What needs to be done :: An exact copy of the lines of the listing below between the "Task: Open Settings with the gear icon" line and the "You are a computer-use" line, both included, is the whole answer; please omit the pictures.

Task input ::
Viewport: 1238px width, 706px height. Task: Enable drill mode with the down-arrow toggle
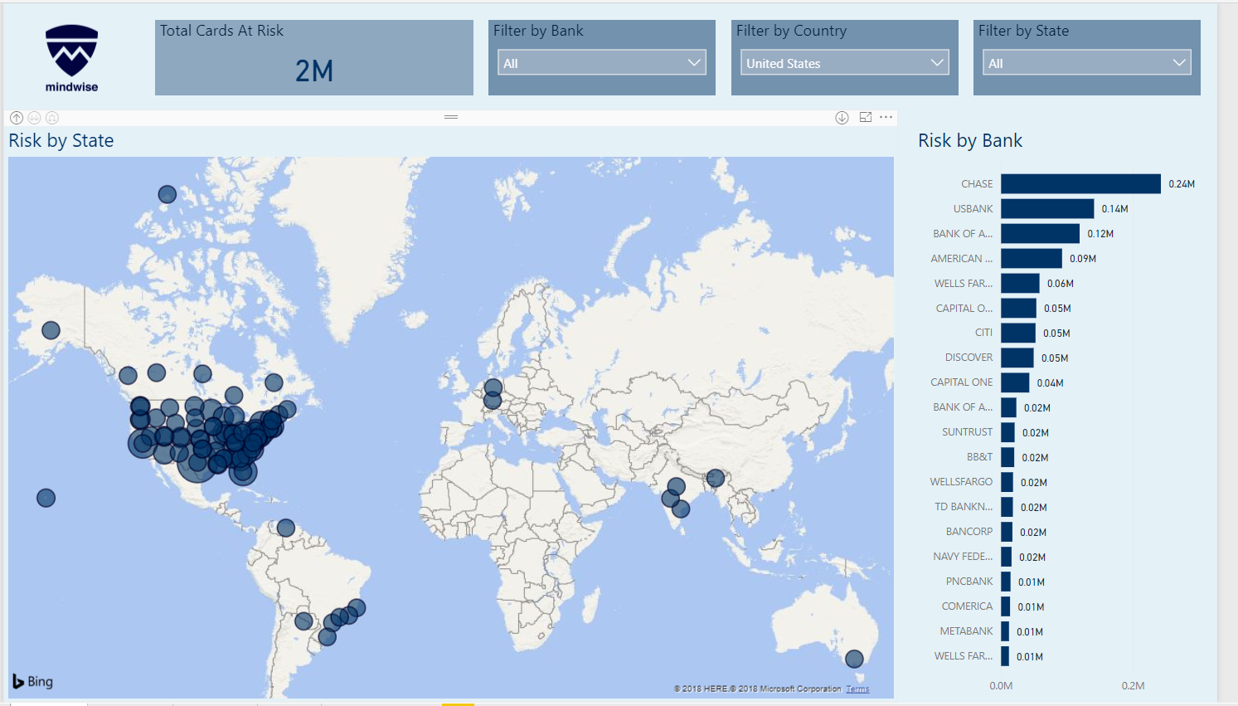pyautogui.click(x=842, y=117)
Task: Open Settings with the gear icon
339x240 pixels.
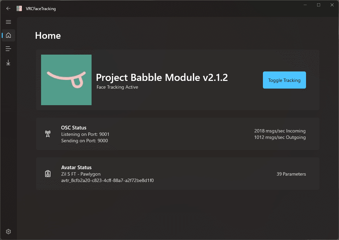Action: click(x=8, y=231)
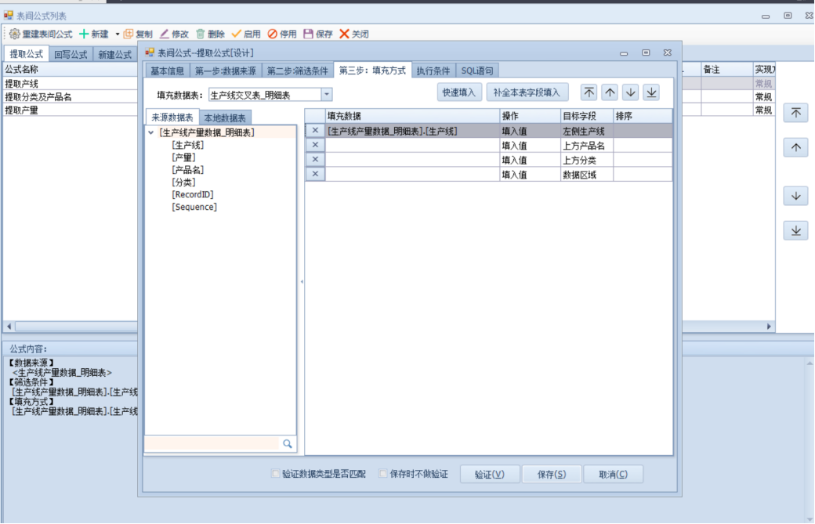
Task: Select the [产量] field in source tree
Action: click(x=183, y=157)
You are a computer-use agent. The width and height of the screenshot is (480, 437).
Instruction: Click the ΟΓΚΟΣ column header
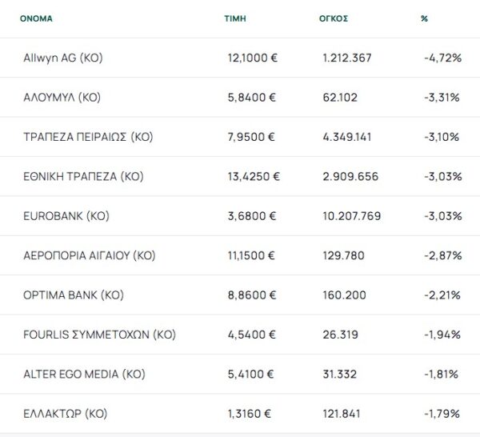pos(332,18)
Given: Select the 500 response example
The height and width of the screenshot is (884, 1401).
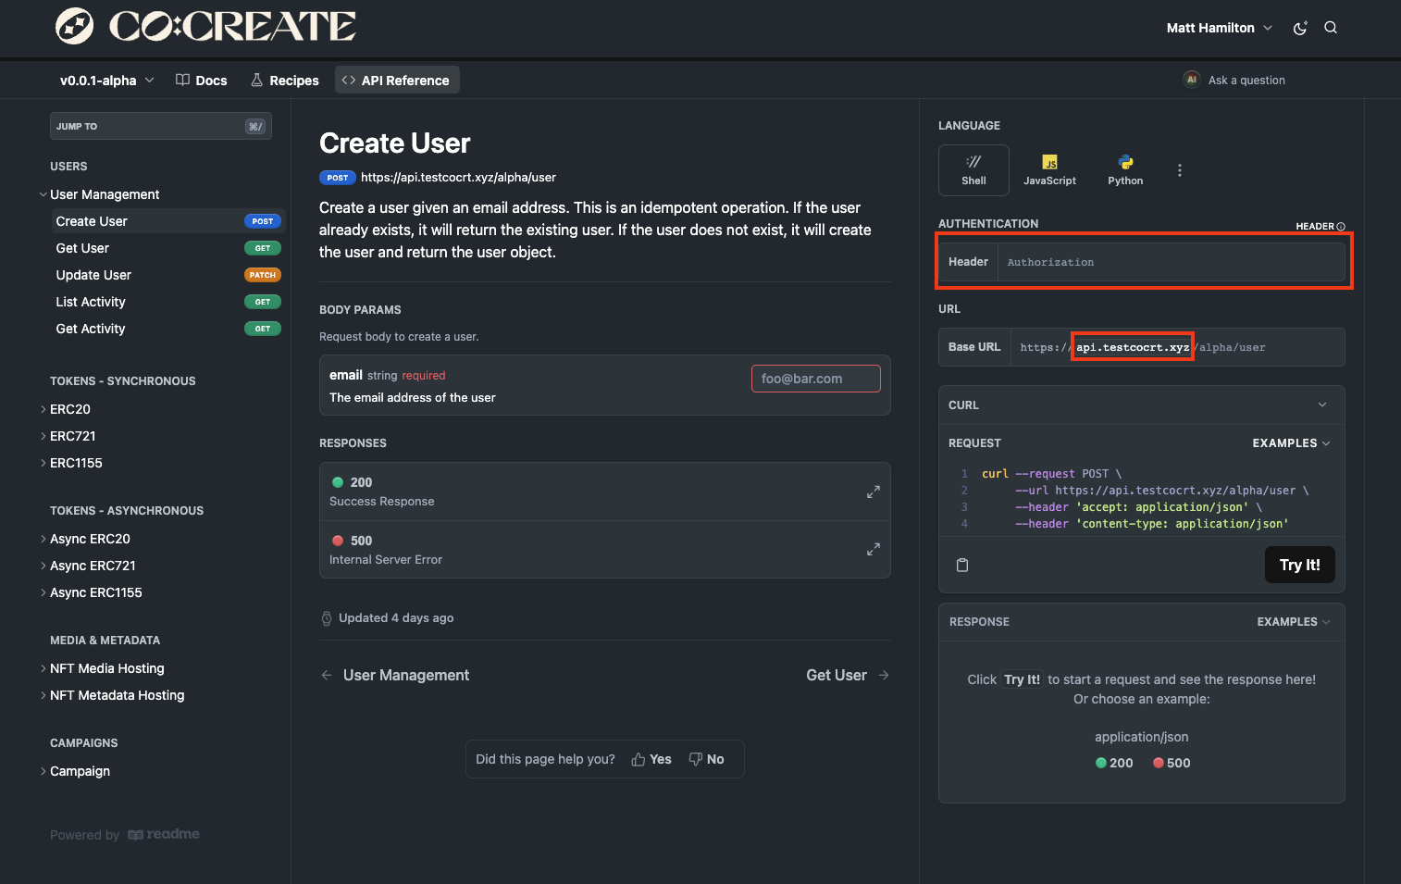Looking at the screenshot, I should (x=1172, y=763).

Output ::
Task: Open Settings with the gear icon
339x240 pixels.
Action: click(x=8, y=231)
Task: Select the [产量] field in source tree
Action: click(x=183, y=157)
You are a computer-use agent. The width and height of the screenshot is (480, 437).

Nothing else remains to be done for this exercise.